> **Exercise requirements**: Rewrite the records from the line containing "The image size" down to the end, substituting "position" for "location" and leaving everything else unchanged. Omit the pictures from your answer.

> **Dataset**:
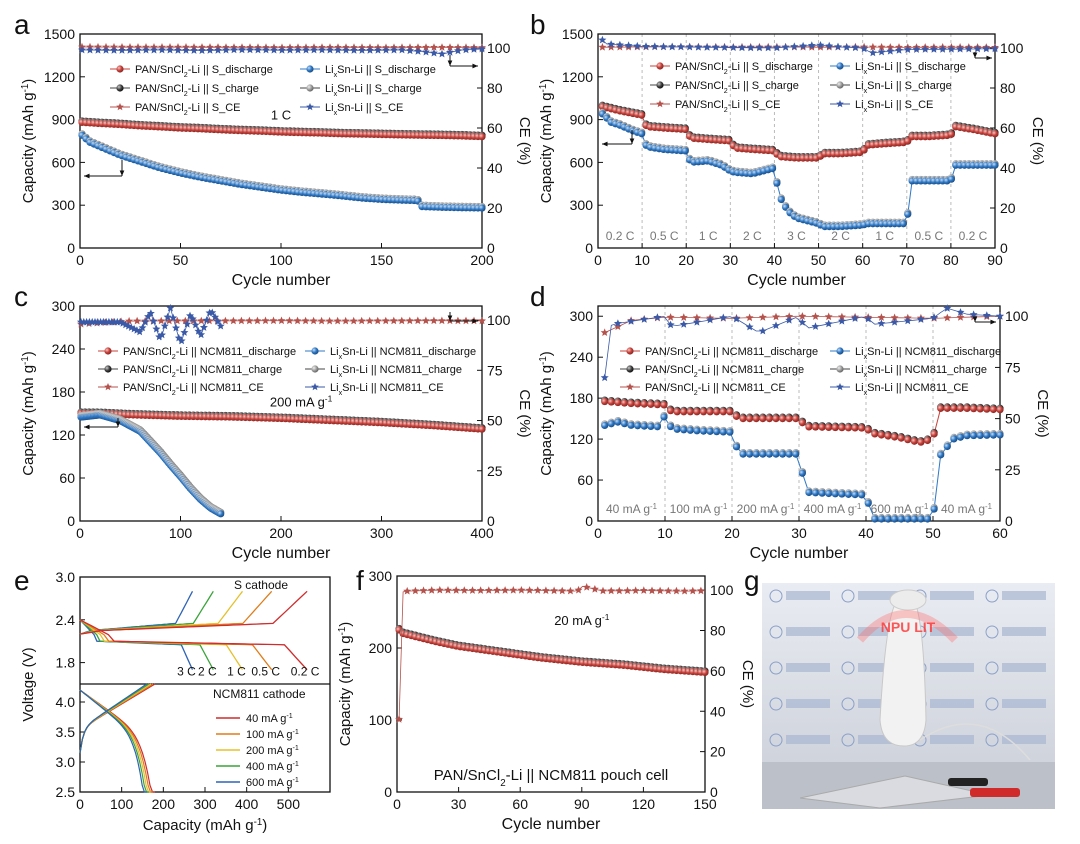 This screenshot has height=844, width=1080. What do you see at coordinates (202, 372) in the screenshot?
I see `legend-entry: PAN/SnCl2-Li || NCM811_charge` at bounding box center [202, 372].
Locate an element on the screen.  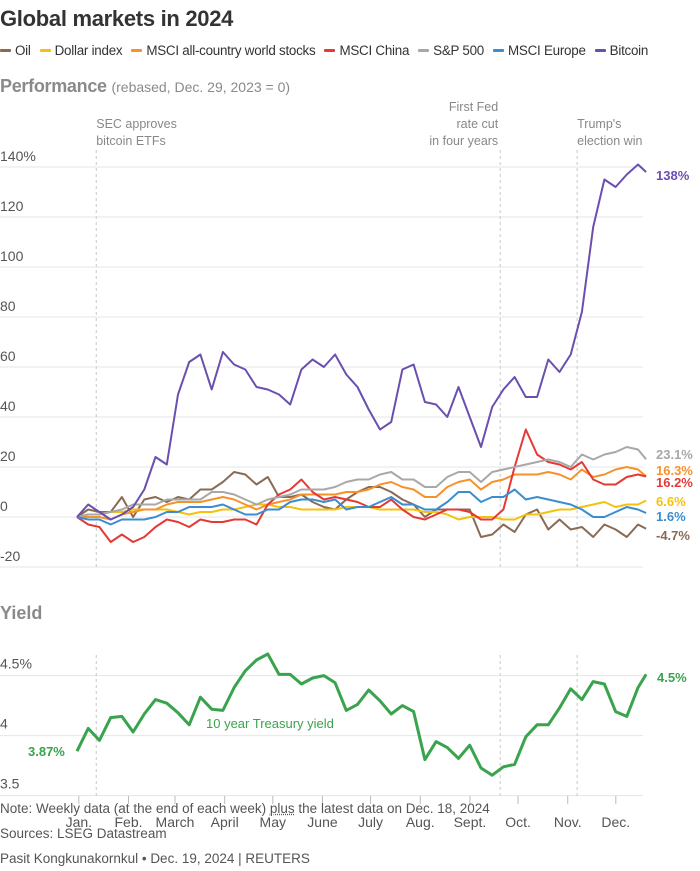
performance-heading: Performance (rebased, Dec. 29, 2023 = 0) is located at coordinates (145, 86).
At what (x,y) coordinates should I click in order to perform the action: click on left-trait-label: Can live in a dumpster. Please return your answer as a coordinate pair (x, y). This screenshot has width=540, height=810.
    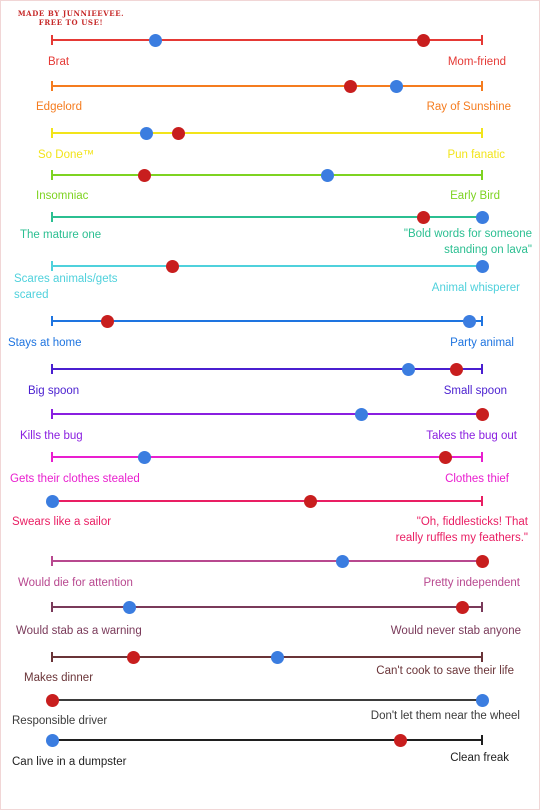
    Looking at the image, I should click on (70, 762).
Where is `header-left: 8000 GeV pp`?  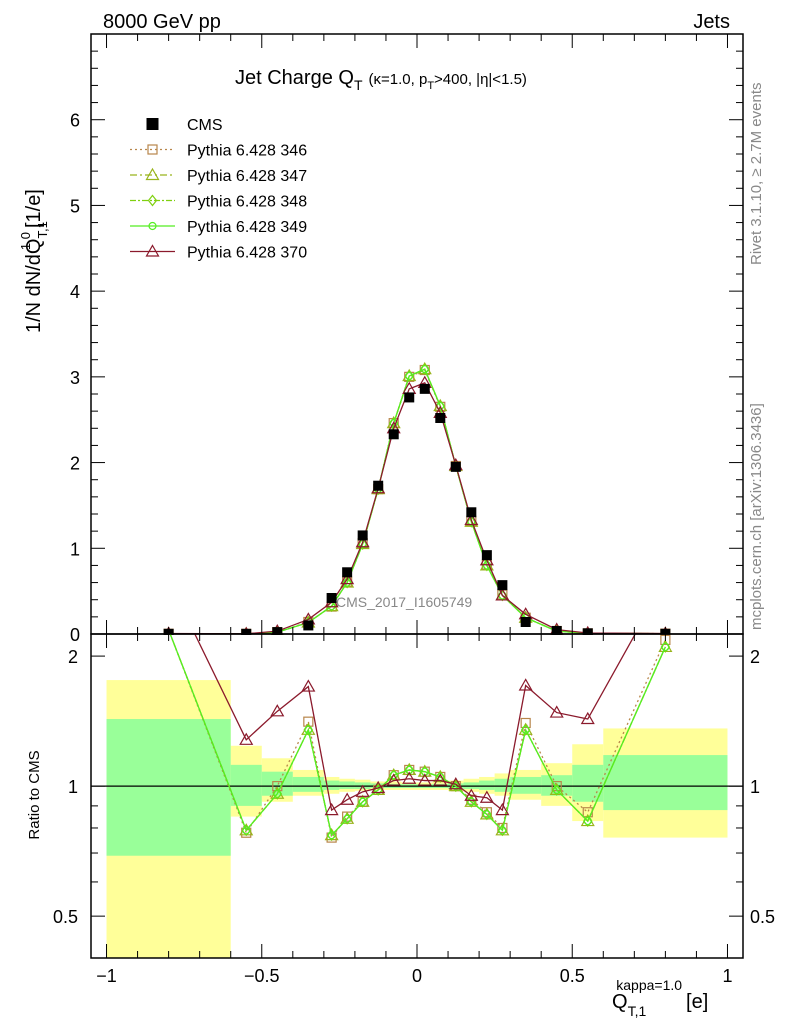 header-left: 8000 GeV pp is located at coordinates (162, 22).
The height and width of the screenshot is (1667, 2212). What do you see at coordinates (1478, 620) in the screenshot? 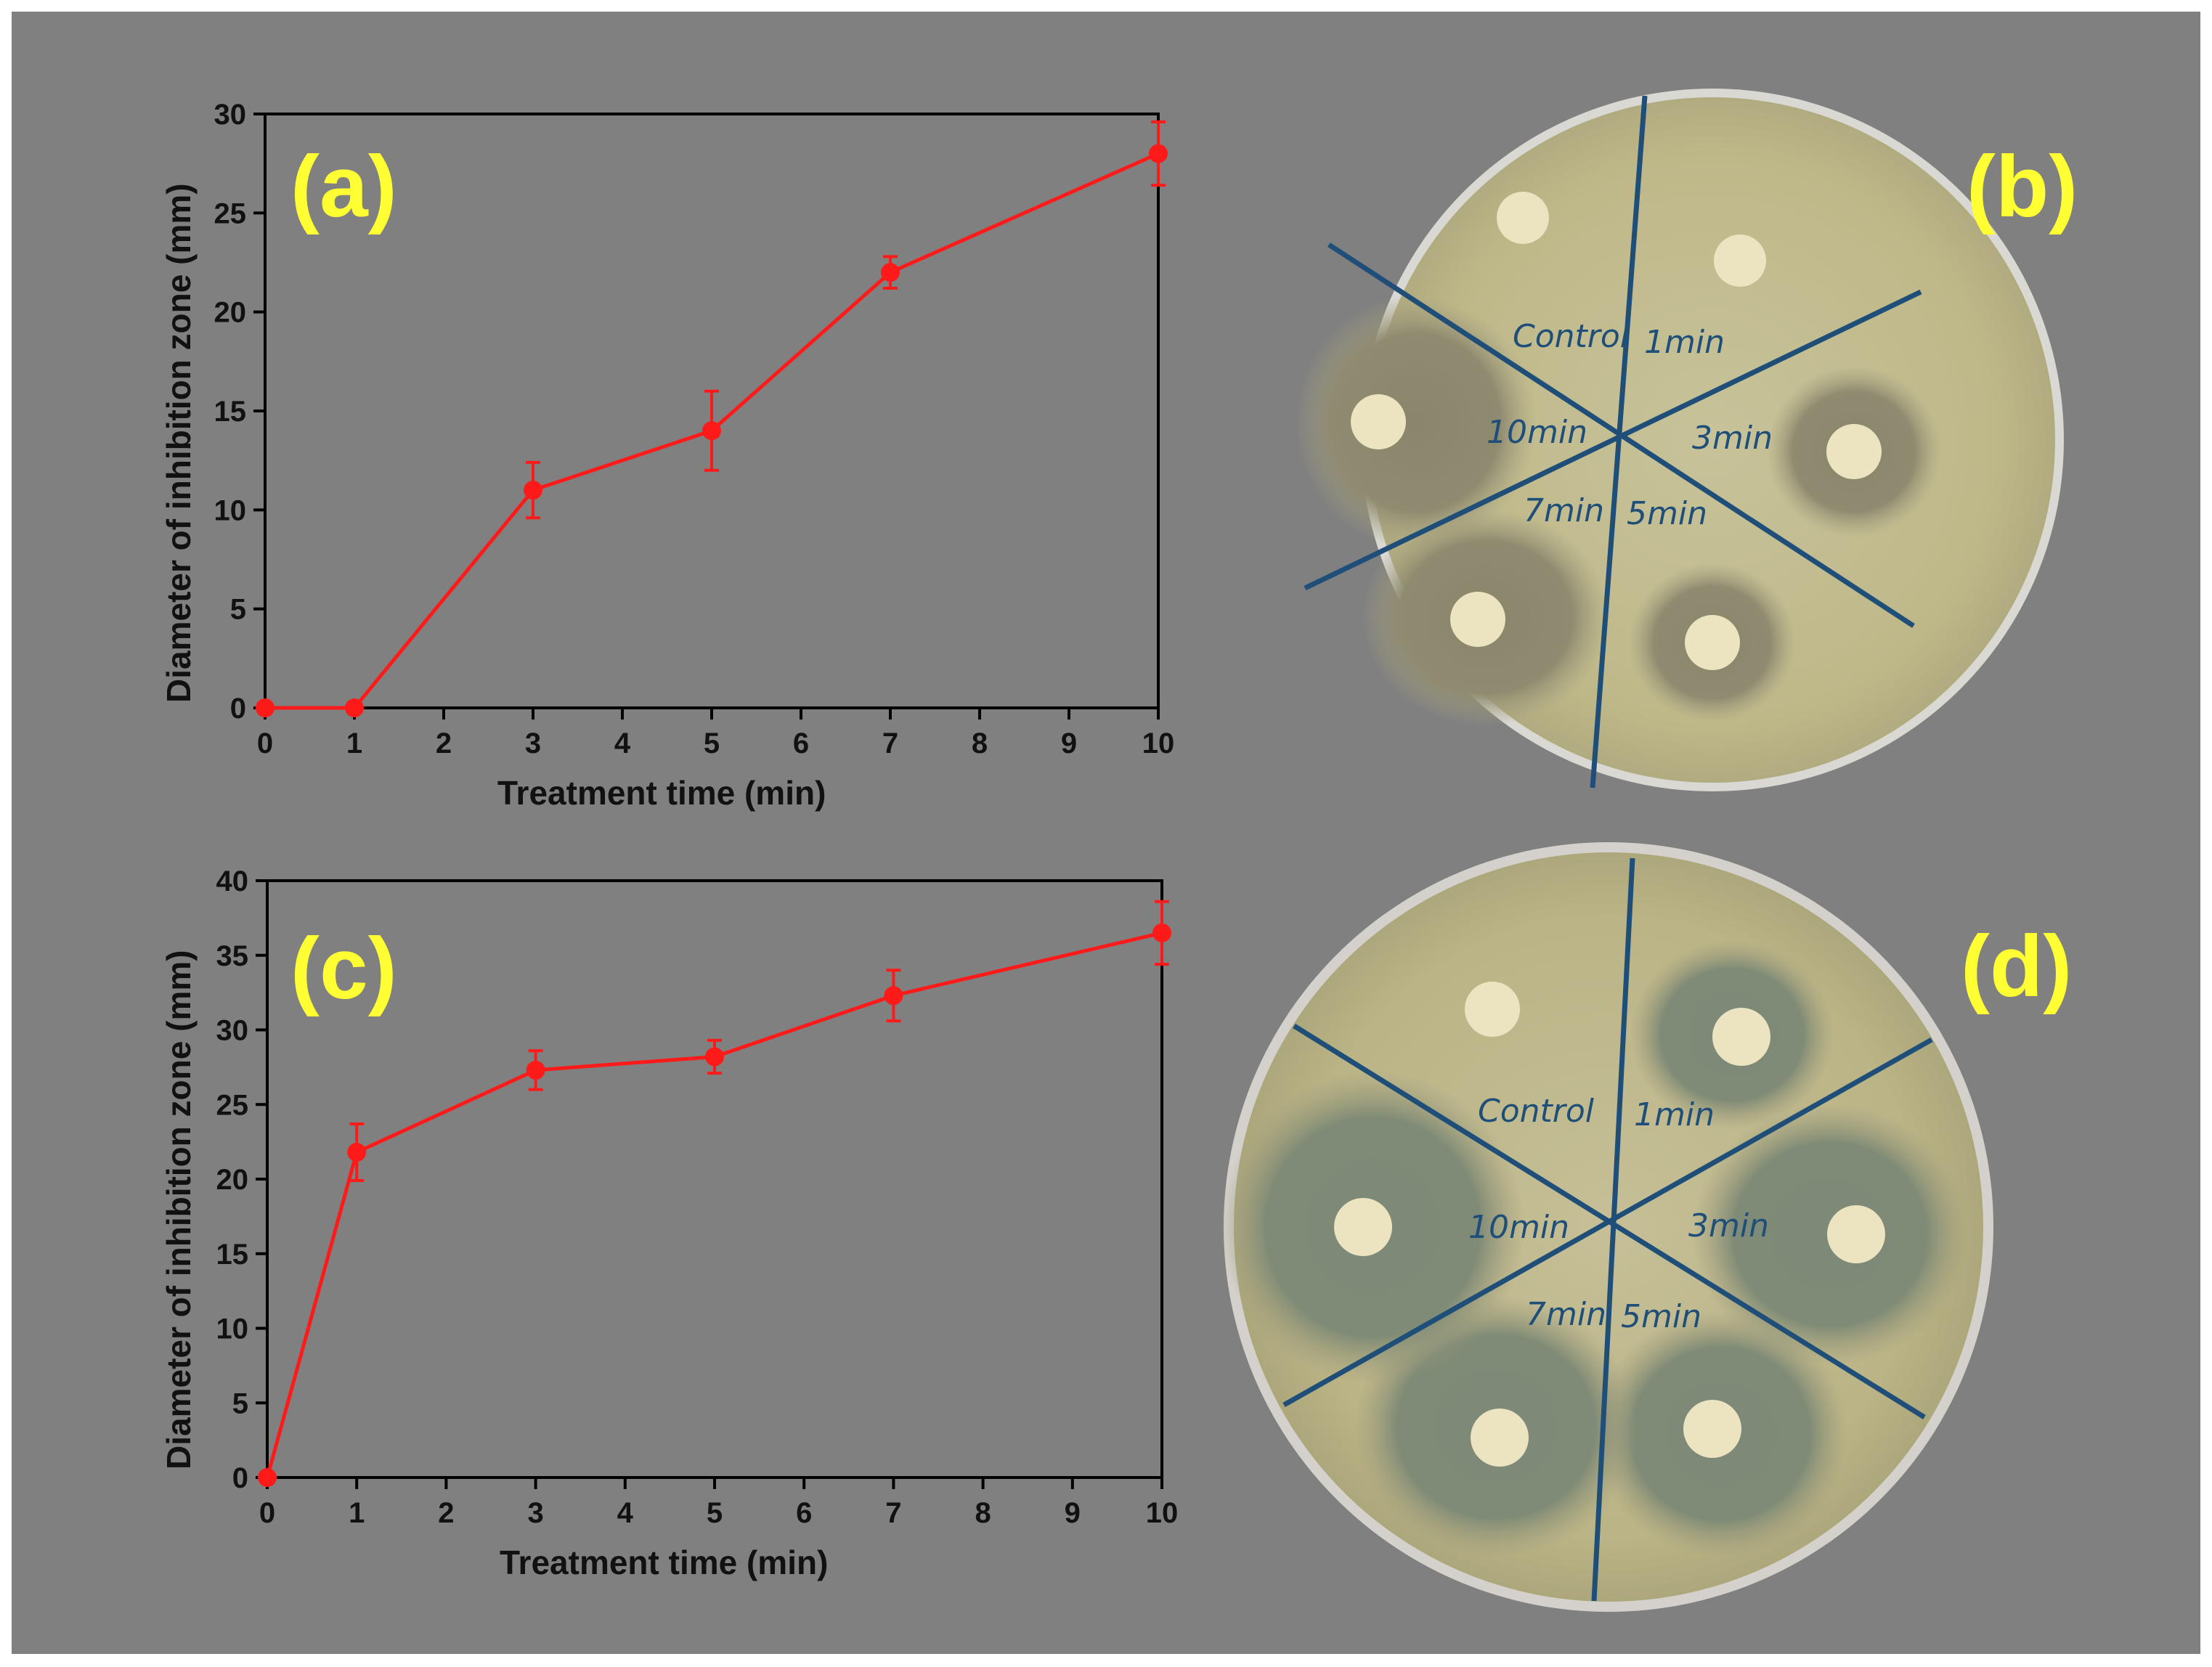
I see `disc-7min-b` at bounding box center [1478, 620].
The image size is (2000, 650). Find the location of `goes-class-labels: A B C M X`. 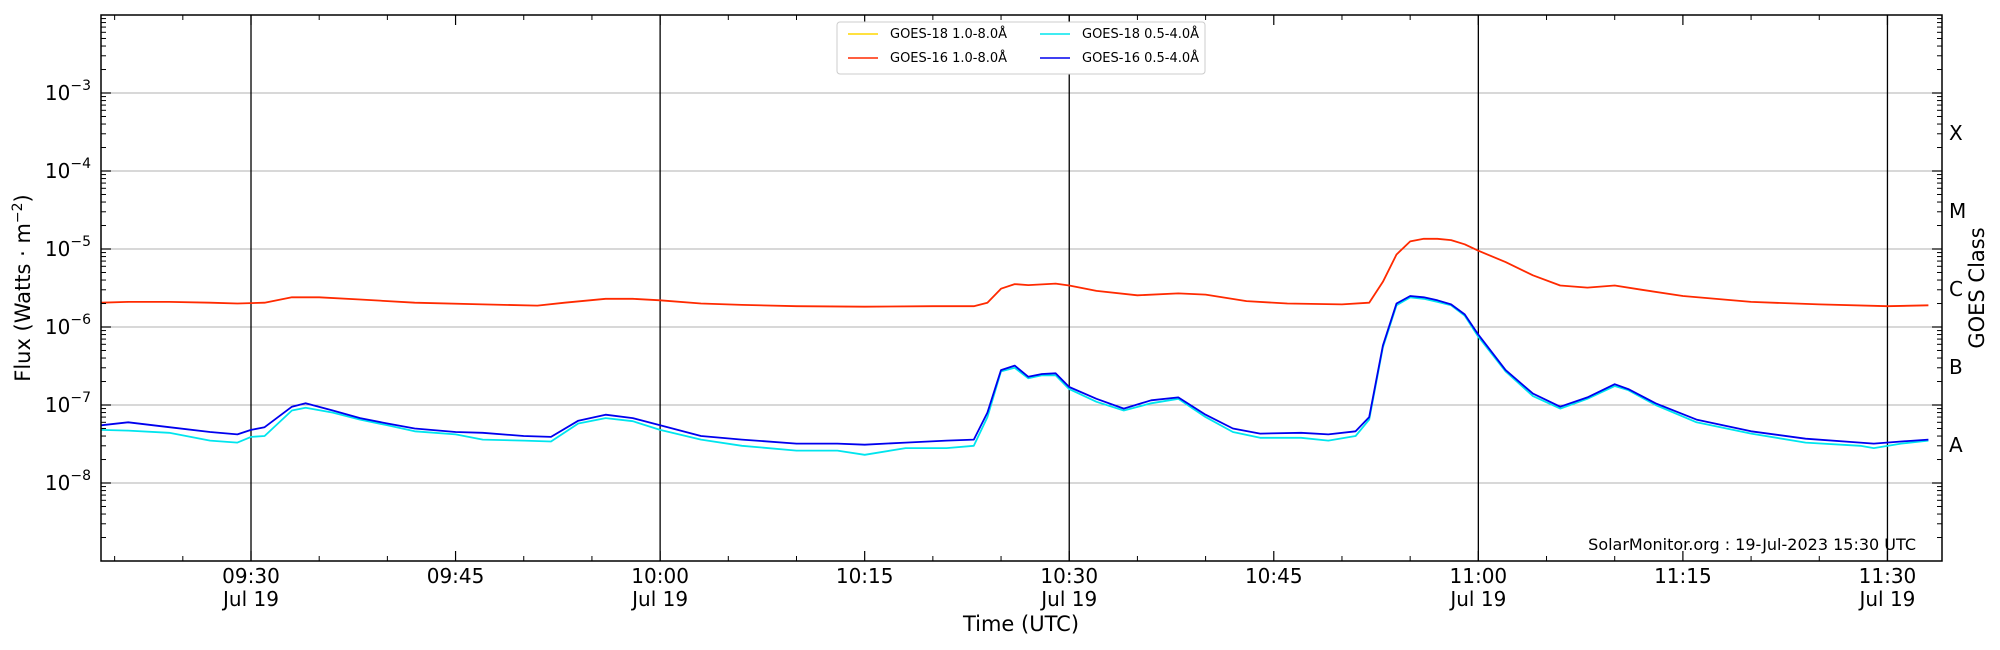

goes-class-labels: A B C M X is located at coordinates (1958, 289).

> **Result**:
The image size is (2000, 650). Find the position of `goes-class-labels: A B C M X`. 

goes-class-labels: A B C M X is located at coordinates (1958, 289).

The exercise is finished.